This will be a compiler error since we can't call std::cout in the constexpr context.

# Motivation

Now some might say that this is the advantage of a constexpr function since no state can be modified and that it should be implemented as two separate functions. There are good reasons for why you would want this, but this does have some cons. For example, you'll have to maintain pretty much identical code in two implementations, which can be a maintenance nightmare. For this post I want to focus on use cases where having a constexpr function with two different code paths is advantageous:

## smart_asserts in constexpr functions:

Having the ability to assert in constexpr functions that fail at compile time or runtime is a really strong advantage. If we have a constexpr/compile time value, we can error at compile time, or if we have a runtime value we can assert at runtime.
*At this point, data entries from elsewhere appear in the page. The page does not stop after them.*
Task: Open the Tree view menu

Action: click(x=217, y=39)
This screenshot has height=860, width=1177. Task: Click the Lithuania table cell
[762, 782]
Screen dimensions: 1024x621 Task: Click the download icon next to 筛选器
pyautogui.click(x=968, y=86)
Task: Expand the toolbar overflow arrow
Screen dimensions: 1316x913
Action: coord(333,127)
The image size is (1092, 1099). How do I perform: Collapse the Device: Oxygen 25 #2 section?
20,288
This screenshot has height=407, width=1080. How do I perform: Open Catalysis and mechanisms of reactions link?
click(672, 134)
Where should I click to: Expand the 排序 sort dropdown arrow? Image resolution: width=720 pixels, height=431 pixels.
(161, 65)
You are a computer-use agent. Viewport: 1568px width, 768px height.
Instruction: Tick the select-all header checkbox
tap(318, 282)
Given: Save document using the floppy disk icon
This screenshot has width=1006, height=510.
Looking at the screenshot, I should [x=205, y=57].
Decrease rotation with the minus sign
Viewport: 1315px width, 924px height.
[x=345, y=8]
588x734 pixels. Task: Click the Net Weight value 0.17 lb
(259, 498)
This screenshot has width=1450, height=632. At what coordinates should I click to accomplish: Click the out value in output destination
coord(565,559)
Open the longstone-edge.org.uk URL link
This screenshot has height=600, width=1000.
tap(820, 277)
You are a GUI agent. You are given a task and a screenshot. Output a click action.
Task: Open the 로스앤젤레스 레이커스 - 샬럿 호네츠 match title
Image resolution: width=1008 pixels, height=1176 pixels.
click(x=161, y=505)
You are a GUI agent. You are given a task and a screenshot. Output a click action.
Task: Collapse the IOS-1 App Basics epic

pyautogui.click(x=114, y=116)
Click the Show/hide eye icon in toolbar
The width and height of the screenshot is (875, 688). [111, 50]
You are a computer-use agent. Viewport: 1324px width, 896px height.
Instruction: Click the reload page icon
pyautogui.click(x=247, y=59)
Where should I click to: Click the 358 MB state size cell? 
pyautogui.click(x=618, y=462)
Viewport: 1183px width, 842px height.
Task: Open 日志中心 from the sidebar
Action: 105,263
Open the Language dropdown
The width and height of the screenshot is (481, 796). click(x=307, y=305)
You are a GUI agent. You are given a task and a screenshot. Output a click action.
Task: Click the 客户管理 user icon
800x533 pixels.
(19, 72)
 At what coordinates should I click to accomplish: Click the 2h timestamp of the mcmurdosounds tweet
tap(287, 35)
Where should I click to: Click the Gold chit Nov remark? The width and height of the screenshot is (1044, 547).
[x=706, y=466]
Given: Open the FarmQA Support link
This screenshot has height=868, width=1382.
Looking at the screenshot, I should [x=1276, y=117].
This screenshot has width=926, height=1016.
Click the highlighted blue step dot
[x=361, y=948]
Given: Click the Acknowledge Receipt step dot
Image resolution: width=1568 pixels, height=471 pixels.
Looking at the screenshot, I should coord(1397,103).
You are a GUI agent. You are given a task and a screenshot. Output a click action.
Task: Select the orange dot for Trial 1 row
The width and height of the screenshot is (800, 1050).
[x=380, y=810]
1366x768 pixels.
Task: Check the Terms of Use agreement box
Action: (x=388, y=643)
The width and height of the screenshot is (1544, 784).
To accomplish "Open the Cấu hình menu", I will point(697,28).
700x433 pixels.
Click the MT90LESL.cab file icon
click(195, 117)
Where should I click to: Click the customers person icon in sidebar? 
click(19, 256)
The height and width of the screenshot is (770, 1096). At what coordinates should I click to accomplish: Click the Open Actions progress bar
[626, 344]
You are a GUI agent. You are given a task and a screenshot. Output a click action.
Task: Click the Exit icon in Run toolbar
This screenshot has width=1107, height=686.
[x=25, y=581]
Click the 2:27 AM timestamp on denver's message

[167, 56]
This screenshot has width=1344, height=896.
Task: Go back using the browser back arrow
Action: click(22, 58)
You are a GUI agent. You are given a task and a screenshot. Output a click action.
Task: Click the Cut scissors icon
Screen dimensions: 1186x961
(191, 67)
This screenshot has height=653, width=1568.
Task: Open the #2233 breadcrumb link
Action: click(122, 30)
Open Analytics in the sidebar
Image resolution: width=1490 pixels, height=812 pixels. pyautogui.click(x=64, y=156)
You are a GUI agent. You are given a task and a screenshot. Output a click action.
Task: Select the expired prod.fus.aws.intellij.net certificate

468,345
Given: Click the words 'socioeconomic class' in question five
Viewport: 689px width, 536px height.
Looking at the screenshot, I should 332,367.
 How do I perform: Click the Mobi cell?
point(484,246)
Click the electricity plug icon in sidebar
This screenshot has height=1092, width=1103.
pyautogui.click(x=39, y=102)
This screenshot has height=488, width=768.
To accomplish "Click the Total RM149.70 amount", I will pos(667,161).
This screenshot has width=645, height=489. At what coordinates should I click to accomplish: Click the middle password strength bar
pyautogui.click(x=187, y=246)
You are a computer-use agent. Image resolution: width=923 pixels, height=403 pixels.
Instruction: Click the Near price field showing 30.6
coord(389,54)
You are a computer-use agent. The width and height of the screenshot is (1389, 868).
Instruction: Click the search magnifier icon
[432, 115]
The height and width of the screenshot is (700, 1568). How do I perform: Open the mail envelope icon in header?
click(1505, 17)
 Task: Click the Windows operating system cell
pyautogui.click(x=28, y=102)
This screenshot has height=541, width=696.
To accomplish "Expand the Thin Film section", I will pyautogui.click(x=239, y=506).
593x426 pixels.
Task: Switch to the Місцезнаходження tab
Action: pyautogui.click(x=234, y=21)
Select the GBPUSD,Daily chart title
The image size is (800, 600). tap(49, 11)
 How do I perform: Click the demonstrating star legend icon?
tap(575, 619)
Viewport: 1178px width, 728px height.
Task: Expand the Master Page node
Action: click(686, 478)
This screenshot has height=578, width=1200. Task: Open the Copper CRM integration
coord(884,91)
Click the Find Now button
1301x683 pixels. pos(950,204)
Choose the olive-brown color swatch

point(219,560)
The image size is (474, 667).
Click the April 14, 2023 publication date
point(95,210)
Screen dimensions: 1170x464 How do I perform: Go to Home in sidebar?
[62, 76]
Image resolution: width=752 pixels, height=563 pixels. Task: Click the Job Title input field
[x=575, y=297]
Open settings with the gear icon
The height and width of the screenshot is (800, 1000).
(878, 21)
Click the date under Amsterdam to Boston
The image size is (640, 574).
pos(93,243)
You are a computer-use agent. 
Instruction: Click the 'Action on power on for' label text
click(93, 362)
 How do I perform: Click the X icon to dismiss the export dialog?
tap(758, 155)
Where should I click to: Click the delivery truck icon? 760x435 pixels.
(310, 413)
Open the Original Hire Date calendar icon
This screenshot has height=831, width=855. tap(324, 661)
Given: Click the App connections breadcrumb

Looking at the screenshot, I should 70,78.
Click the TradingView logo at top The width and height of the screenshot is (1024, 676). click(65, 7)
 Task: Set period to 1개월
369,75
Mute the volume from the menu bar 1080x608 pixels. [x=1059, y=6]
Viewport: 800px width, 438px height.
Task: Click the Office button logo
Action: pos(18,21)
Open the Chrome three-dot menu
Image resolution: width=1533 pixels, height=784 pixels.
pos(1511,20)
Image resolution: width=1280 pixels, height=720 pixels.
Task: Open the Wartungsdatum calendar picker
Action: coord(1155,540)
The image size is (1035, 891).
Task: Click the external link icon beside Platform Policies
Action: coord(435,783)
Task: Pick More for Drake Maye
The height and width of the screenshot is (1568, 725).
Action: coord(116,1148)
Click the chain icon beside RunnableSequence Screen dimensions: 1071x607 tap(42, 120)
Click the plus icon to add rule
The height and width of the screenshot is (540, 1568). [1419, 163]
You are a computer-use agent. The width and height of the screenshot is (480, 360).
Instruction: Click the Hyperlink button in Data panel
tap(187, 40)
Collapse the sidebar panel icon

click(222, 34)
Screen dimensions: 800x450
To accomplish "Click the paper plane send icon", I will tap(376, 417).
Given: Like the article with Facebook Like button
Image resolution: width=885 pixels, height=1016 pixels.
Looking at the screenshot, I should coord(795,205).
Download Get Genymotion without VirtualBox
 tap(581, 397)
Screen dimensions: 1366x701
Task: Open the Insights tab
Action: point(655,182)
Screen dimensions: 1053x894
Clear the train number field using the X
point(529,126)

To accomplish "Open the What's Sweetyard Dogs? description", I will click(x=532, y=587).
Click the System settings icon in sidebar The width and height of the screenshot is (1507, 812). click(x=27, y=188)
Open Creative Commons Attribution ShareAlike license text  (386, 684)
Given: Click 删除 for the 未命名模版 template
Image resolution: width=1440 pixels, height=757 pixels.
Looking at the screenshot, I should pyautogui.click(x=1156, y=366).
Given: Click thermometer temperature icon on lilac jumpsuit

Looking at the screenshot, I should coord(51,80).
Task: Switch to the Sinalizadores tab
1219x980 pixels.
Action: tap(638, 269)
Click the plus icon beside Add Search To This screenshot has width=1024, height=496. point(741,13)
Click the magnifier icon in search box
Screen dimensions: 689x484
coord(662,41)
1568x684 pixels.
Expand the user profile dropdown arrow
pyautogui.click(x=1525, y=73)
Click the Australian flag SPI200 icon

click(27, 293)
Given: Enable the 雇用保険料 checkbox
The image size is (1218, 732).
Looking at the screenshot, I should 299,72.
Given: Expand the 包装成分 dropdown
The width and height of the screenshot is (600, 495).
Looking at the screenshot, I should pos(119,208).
## Use more efficient methods at runtime than at compile time:

Runtime methods can make use of intrinsics or caching results leading to better runtime performance, but these features can not be used at compile time. As a result, using only constexpr-safe code is slower.
A better way to look at this case is to consider mutable members inside a class. Since mutable variables only affect internal state it is safe to modify from the outside point of view. Similarly, as long as the run-time path only affects the internal state it should be considered constexpr from the outside point of view. Consider our factorial example, we can cache the result of factorial every time it's called and save a lot of compute.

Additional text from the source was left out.